··· Selected extract

Other results from the poll make for interesting reading. For example, when asked what impact Brexit will have on their personal finances, 36% of respondents said negative and that includes 50% of Labour voters. This stands in stark contrast to Tory voters, with only 18% stating that Brexit will have a negative impact on their finances. When it comes to asking about the impact of Brexit on culture, 42% of DE voters (unskilled and unemployed) said that it would be positive, compared to only 34% of AB (managerial and professional) voters. 57% of Labour voters stated that Brexit will have a negative impact on British culture, compared with 20% of Tory voters. There is clearly a sharp divide socially and politically here, although it would also come as no surprise to learn that 54% of voters aged over 75 believe leaving the EU will have a positive impact on the UK whereas only 24% of 18-24 year olds and 29% of 25-34 year olds agreed with them. What these figures reveal is the difficulty every political party has in adopting a unifying approach policy wise; there will be a significant section of the population worried about the social and cultural as well as economic effects of Brexit and they may feel politically homeless if the Labour party decides to align themselves with a harder form of Brexit. Nonetheless, the ruling out of a referendum on the terms of the final deal seems to be a foolish decision by Corbyn, given that 77% of potential Labour voters and 58% of overall respondents want to have that chance. Hmm.

Corbyn is set on gambling on the idea that Brexit voters in the North, in constituencies where Labour lost their seat, such as Mansfield (which went from having a 5,315 majority for Labour to just a 1,057 majority for the Tories) and Stoke-on-Trent South (which went from having a 2,539 majority to Labour to a 663 majority for the Tories) will be so convinced by Corbyn's commitment to Brexit that they will back him and vote Labour at the next election and that their votes would offset any votes lost with liberal pro-EU voters like myself choosing another party to vote for (e.g. Liberal Democrats) in marginal seats. It's certainly an interesting assumption. If you look at the figures from the poll for Northern voters especially, 54% would now vote Remain, 60% want a say on the final deal and 52% of voters think Brexit will have a negative effect on the economy. Who would have predicted that back in June? Anyways time will tell whether Corbyn is right to gamble Brexit policy wise and we shall see the effects at the next election.

······
··· Listed records

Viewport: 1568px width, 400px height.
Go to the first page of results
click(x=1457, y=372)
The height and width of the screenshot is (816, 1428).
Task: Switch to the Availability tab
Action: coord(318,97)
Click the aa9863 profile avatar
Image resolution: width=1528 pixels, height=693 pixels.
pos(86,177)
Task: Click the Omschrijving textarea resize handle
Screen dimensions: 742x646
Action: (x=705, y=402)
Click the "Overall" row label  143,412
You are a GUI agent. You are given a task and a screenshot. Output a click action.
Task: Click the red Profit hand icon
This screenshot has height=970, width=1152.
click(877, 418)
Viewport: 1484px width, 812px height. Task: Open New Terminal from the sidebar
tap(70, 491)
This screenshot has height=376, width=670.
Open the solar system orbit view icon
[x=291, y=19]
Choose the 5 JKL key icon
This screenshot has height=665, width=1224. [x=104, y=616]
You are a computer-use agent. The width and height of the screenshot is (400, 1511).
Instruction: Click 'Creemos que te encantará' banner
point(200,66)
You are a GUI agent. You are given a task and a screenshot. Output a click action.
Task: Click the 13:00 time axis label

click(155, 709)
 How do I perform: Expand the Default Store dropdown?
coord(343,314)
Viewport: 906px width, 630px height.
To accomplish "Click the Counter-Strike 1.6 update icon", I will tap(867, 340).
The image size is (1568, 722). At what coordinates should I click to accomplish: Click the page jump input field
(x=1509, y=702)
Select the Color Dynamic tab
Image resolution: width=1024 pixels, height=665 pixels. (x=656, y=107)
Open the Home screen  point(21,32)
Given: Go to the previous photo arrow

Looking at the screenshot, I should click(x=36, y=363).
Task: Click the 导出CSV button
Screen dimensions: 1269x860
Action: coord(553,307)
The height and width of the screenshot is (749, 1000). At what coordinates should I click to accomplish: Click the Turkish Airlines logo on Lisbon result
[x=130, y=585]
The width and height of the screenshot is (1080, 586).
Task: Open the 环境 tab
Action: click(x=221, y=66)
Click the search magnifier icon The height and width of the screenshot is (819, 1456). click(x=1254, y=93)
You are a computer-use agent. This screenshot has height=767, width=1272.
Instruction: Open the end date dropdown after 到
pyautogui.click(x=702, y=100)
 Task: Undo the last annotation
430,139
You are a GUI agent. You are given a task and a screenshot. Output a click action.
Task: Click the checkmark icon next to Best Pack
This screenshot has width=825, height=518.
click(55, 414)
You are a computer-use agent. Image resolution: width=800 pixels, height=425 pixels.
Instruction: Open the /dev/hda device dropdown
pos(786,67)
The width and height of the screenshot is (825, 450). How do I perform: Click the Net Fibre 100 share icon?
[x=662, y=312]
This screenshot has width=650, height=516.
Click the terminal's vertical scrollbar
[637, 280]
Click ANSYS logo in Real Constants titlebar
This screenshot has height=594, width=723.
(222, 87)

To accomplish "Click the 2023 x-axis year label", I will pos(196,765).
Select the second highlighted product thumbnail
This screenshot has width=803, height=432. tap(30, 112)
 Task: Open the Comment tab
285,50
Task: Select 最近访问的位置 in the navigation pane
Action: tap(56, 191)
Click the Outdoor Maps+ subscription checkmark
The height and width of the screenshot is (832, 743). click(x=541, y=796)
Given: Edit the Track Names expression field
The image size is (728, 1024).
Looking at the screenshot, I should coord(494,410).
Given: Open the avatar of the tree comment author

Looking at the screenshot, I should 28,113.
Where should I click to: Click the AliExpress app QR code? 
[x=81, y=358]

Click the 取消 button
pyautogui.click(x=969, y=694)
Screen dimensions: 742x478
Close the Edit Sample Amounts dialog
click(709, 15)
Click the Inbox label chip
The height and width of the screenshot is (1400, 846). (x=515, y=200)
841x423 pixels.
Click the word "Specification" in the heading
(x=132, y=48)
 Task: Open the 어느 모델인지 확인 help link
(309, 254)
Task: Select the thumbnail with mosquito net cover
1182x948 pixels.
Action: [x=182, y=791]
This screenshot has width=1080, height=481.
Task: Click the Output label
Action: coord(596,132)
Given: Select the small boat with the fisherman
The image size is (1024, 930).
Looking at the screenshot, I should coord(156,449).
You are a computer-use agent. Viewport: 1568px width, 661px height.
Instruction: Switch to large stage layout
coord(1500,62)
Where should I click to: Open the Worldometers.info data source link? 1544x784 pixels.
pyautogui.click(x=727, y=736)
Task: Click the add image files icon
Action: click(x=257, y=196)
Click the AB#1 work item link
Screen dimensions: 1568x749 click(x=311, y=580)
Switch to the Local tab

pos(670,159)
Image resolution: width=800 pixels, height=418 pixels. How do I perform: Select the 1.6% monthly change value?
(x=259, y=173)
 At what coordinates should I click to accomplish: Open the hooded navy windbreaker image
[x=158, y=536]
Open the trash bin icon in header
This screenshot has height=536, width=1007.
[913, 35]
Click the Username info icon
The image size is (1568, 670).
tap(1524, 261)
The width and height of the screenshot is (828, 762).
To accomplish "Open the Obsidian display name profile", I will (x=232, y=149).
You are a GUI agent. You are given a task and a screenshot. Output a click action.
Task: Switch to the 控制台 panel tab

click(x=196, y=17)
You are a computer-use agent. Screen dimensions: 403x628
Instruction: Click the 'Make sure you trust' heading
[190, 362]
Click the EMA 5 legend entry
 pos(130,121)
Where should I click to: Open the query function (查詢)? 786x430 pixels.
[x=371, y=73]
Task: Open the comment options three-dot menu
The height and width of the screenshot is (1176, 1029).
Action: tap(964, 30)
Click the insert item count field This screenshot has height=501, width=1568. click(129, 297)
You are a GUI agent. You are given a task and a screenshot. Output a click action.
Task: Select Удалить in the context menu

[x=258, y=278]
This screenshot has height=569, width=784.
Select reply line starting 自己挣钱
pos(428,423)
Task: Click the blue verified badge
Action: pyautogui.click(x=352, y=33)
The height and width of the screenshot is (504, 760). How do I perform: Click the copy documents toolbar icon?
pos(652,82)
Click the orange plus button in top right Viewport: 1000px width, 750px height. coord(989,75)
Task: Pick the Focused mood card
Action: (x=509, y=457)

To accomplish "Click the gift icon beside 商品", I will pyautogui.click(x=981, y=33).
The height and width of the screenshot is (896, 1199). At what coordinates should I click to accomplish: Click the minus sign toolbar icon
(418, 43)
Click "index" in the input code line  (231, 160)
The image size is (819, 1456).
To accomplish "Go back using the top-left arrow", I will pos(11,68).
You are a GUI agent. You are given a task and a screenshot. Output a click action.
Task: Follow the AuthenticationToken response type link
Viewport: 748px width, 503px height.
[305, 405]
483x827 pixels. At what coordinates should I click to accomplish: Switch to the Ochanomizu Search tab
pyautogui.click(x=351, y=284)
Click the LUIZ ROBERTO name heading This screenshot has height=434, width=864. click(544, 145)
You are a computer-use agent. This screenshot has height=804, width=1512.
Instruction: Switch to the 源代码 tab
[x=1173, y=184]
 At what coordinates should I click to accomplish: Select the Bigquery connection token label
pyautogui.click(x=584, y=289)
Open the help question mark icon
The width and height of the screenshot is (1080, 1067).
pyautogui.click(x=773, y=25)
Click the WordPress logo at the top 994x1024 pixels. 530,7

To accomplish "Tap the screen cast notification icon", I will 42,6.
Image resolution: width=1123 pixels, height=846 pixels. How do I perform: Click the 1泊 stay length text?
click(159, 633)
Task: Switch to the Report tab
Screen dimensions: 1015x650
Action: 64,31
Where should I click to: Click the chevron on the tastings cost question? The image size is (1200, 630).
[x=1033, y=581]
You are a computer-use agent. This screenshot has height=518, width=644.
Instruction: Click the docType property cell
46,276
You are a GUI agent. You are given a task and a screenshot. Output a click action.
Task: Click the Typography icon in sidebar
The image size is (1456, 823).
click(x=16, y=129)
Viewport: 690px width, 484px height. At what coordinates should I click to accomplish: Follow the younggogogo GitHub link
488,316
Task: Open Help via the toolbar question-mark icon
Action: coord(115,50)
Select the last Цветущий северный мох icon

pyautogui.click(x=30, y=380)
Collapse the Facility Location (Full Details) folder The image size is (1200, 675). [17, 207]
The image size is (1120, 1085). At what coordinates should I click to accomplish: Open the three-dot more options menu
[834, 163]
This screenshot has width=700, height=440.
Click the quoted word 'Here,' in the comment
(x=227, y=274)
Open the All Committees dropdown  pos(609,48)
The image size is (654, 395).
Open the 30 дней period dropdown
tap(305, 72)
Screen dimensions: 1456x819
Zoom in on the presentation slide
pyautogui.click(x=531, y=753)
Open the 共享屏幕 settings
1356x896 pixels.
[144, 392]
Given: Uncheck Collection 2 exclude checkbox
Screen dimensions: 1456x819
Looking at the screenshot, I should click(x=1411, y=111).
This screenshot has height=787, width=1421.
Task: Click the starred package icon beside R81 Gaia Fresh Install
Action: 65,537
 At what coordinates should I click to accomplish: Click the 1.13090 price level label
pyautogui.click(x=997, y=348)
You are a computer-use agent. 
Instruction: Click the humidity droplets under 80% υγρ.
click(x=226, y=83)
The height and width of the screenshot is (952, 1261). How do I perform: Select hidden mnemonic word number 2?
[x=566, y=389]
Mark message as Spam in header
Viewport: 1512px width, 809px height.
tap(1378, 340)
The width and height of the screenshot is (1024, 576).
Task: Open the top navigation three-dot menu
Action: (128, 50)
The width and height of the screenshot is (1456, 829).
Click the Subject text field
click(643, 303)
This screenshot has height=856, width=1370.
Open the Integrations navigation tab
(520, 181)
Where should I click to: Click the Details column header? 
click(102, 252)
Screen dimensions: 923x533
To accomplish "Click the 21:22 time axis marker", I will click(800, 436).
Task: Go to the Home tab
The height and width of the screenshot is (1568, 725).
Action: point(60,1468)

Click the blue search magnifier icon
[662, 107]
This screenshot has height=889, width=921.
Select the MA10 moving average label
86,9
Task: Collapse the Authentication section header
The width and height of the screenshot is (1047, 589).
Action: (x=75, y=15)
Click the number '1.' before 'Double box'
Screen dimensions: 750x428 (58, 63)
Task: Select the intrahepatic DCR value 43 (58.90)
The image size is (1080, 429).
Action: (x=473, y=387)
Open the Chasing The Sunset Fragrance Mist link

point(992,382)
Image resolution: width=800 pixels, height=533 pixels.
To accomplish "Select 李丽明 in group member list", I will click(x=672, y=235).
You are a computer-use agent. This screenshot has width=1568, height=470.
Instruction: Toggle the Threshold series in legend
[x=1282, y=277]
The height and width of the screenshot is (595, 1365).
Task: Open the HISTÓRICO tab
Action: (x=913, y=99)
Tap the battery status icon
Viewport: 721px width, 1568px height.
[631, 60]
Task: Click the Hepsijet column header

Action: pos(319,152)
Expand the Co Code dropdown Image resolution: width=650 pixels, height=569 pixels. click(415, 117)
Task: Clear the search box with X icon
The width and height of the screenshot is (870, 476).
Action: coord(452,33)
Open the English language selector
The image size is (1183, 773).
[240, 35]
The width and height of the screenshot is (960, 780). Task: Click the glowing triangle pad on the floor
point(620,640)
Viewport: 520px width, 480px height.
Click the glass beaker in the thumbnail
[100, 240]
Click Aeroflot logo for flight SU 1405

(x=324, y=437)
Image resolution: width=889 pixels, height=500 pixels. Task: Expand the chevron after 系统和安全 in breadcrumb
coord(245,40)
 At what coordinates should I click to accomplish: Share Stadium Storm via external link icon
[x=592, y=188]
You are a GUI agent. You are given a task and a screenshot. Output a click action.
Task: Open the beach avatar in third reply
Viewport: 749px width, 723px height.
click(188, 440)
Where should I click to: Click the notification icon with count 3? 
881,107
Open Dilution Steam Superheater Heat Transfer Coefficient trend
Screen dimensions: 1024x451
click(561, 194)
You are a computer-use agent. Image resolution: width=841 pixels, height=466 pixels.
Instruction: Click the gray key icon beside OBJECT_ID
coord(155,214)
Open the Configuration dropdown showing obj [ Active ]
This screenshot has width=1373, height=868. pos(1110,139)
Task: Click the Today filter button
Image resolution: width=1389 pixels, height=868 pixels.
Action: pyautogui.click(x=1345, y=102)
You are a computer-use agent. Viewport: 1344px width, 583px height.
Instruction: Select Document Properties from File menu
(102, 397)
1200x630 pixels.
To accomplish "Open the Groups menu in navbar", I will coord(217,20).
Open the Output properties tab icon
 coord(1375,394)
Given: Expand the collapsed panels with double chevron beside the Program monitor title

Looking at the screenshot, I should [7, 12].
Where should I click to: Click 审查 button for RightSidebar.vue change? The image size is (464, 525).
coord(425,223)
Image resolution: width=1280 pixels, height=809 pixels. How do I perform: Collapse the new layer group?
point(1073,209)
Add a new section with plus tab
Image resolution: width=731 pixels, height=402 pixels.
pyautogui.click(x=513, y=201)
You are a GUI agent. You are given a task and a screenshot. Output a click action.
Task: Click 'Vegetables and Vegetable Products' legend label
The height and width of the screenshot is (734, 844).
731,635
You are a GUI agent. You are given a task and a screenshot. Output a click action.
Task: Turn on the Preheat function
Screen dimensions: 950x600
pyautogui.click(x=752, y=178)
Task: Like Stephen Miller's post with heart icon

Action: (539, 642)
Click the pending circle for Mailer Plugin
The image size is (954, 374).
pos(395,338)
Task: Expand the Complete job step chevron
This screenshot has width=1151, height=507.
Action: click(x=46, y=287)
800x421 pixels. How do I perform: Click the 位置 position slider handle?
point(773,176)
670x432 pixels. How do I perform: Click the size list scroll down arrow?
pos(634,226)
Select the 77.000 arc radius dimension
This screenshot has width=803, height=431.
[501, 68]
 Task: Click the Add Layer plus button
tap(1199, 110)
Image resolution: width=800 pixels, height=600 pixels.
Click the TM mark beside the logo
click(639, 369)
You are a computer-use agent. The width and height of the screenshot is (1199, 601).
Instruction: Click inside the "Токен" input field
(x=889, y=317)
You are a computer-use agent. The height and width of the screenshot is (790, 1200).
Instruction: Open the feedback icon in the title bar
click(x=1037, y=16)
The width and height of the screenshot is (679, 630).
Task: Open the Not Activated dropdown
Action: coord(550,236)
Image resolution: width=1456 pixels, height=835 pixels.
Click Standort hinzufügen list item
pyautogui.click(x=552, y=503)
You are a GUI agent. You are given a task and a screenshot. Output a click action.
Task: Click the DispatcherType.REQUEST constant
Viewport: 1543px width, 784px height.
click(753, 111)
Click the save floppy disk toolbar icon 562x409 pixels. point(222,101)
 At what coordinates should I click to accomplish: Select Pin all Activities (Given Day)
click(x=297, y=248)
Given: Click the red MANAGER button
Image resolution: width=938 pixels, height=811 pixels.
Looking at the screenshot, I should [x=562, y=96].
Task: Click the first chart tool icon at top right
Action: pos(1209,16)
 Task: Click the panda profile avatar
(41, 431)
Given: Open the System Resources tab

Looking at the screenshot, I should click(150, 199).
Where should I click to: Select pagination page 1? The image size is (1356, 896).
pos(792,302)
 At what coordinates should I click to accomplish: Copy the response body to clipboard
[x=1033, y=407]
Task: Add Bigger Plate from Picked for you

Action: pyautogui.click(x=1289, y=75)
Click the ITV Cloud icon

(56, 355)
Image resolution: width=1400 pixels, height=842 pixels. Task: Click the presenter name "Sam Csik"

······

◆ Exercise instructions
1. List every voter age group that the Brexit poll commentary mentions.
2. Extend the Brexit poll commentary beyond its final sentence.
The entries come from a separate source with no connection to the text.

◆ Answers below
1. Voters aged over 75, 18-24 year olds, 25-34 year olds

2.
Perhaps what is giving Labour the edge in polling at the moment is a desire to enact social change to help improve the lives of the most vulnerable. After years of policies favouring individualism and consumerism, there's a sense that voters are now realising the need to look after our public services after years of lack of proper investment in them. The lowering of taxes may have helped boost the economy but wage growth has stagnated and voters are increasingly fearful of the prospect of being homeless; most of us have next to no savings, which means we are often only one or two paydays away from finding ourselves on the street. That realisation should make us more compassionate towards those who have found themselves in dire straits. We should not be living in a country where more families have to make a choice between heating their home for a week or buying healthy meals for a few days. We should not be asking parents to fork out for expensive bits of clothing just because they have to have the right style of school logo on them. We should not expect single parents and parents who have found themselves with a reduced income as a result of illness or long-term disability to have to routinely deny their children access to leisure activities because they can't afford the bus fare or the petrol to take them. How can the Government continue to justify their approach and squeeze funding for Local Authorities to the point where they cannot afford to fund schemes that could reduce child poverty and empower young people from disadvantaged backgrounds to aspire to be in their dream jobs?


The question now is whether Labour leaning Remain voters put aside their concerns over Corbyn's muddled policy platform and trust in Labour's overall vision or whether they look for a party that showcases the referendum on the final deal as a central policy?